Records for processing: Begin

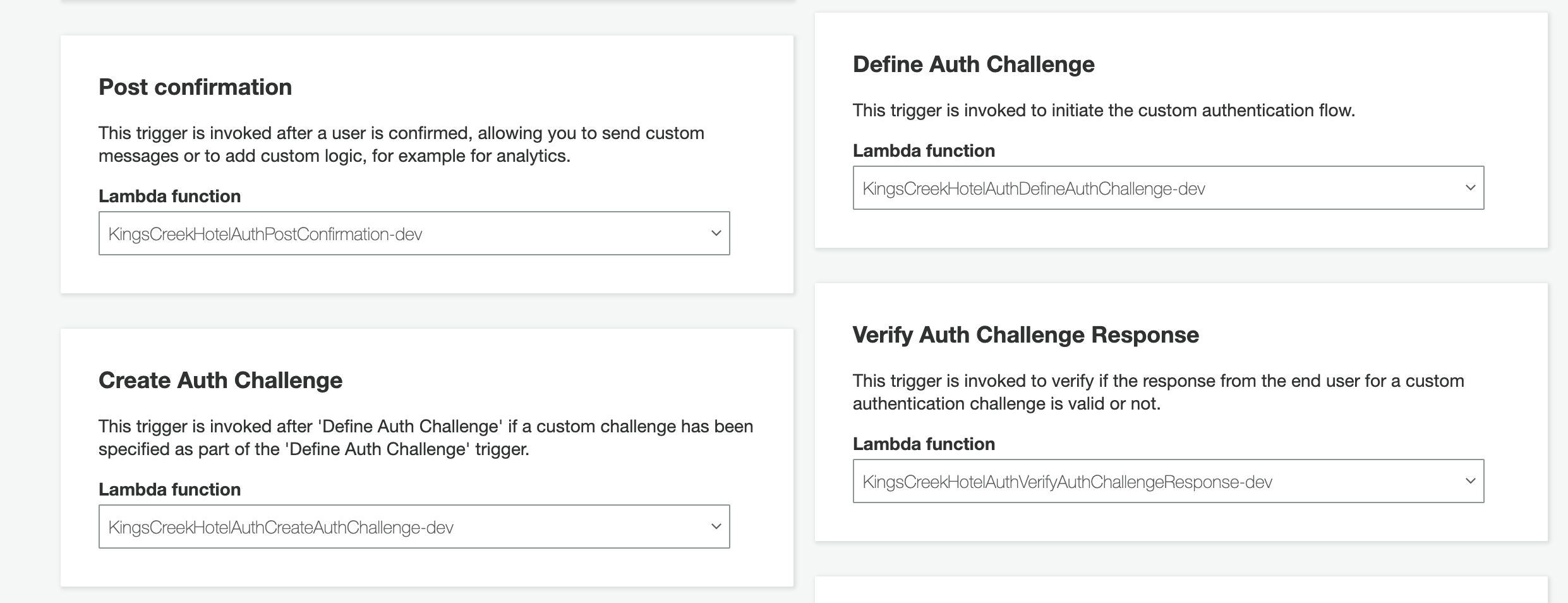Image resolution: width=1568 pixels, height=603 pixels.
Task: Click the Create Auth Challenge section heading
Action: tap(220, 380)
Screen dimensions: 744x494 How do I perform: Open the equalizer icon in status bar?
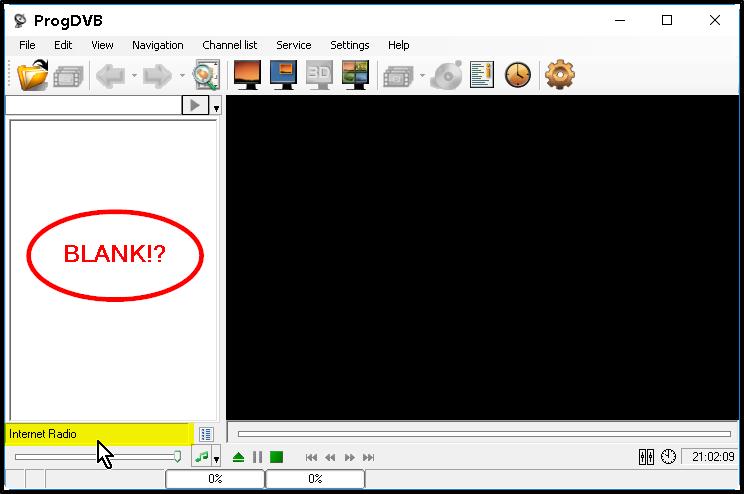646,457
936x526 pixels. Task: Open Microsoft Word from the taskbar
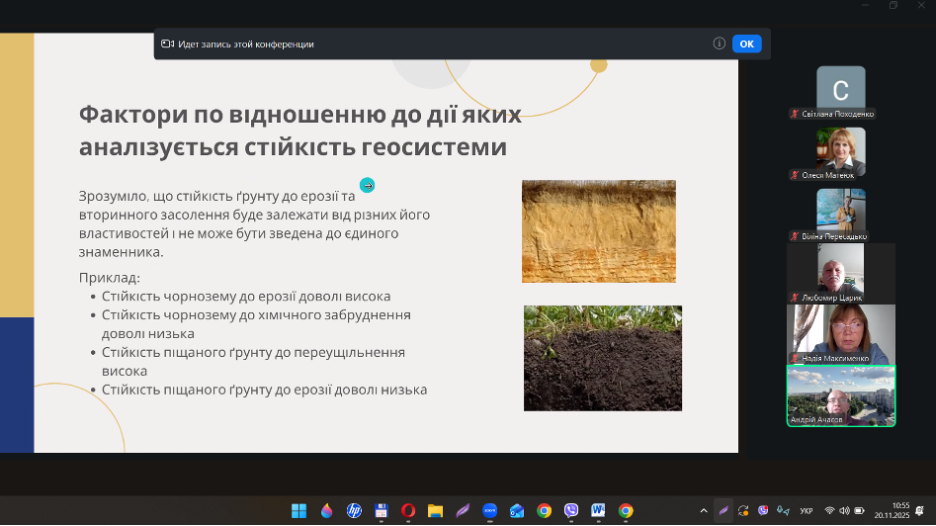598,511
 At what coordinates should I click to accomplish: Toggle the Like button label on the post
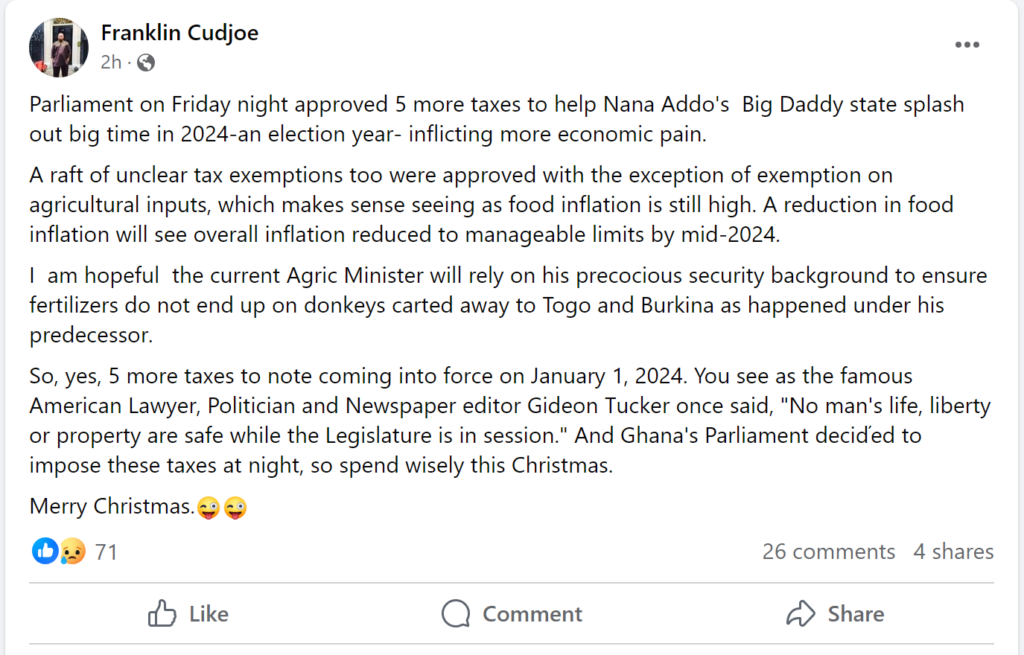208,614
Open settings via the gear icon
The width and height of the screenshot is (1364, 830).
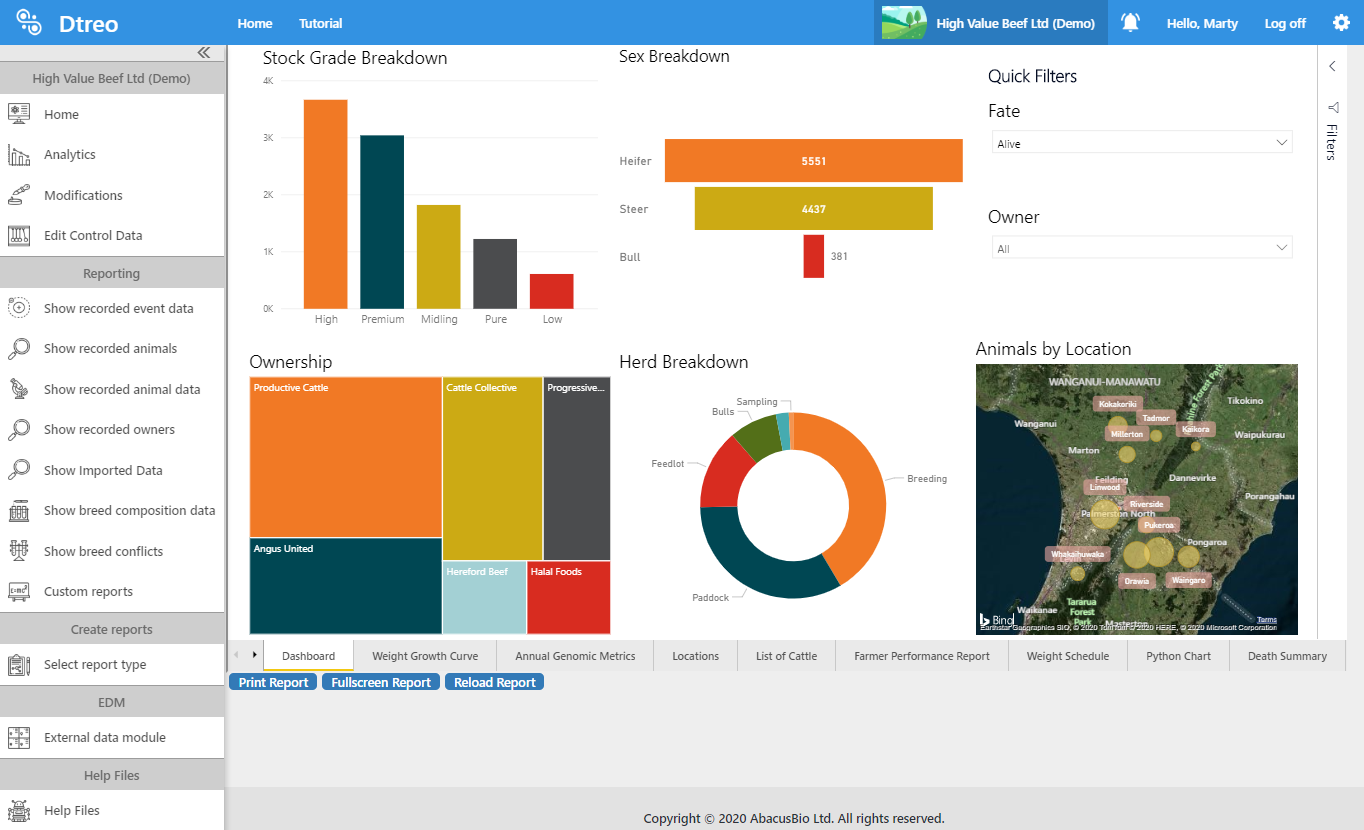[1341, 23]
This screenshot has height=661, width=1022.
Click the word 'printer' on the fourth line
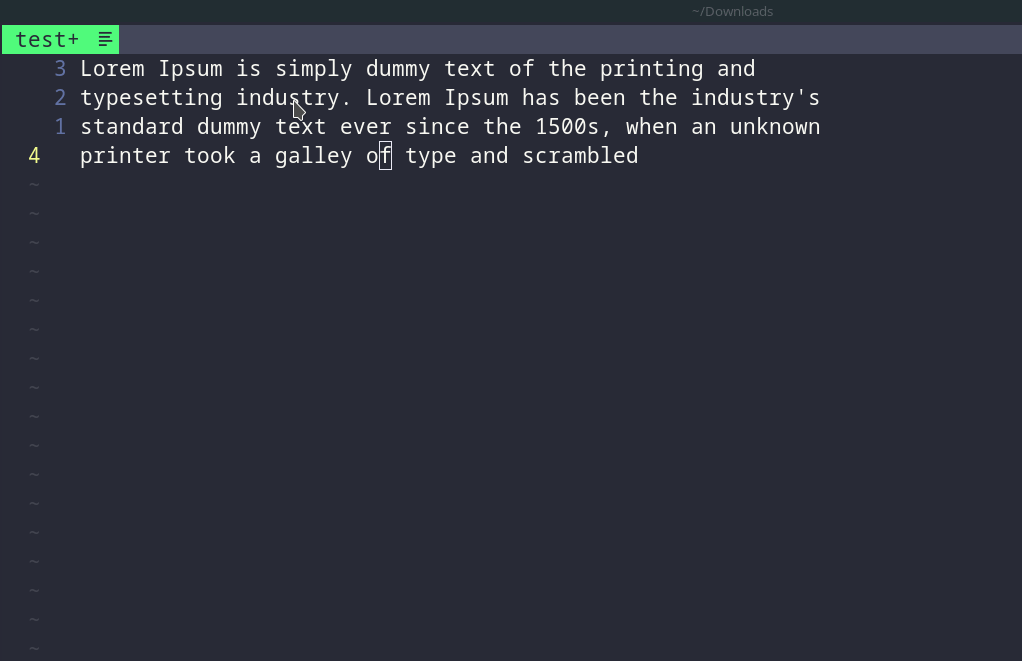coord(125,156)
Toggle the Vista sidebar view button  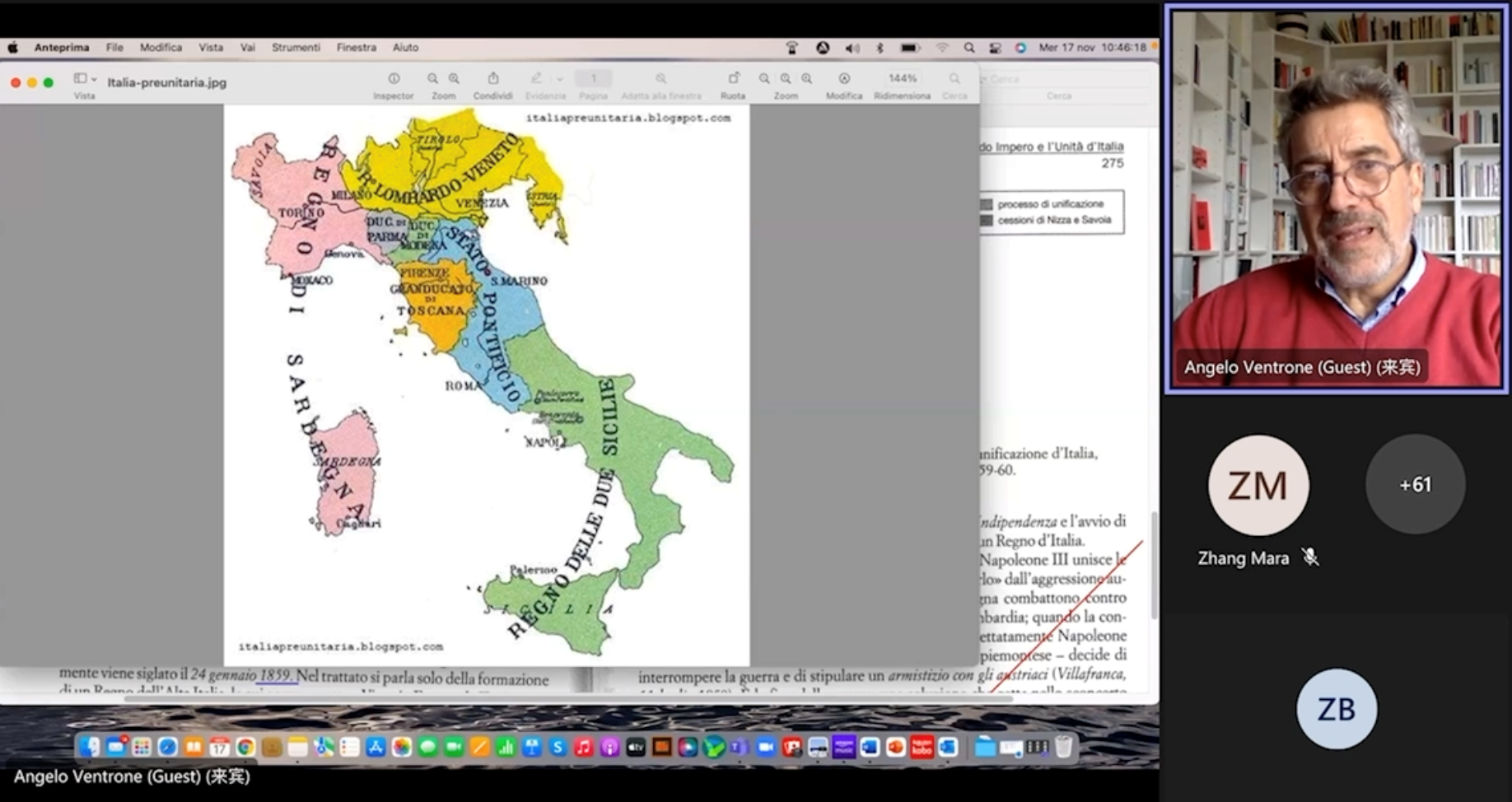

Records for processing: End

I would like you to set down the lines above, from the one containing "Screen dimensions: 744x494" to the final line, exactly as written and without pictures.

Your solution:
Screen dimensions: 744x494 How do I perform: Open the equalizer icon in status bar?
646,457
936x526 pixels. Task: Open Microsoft Word from the taskbar
598,511
 At what coordinates should I click to accomplish: Toggle the Like button label on the post
208,614
Open settings via the gear icon
The width and height of the screenshot is (1364, 830).
[1341, 23]
This screenshot has height=661, width=1022.
Click the word 'printer' on the fourth line
coord(125,156)
Toggle the Vista sidebar view button  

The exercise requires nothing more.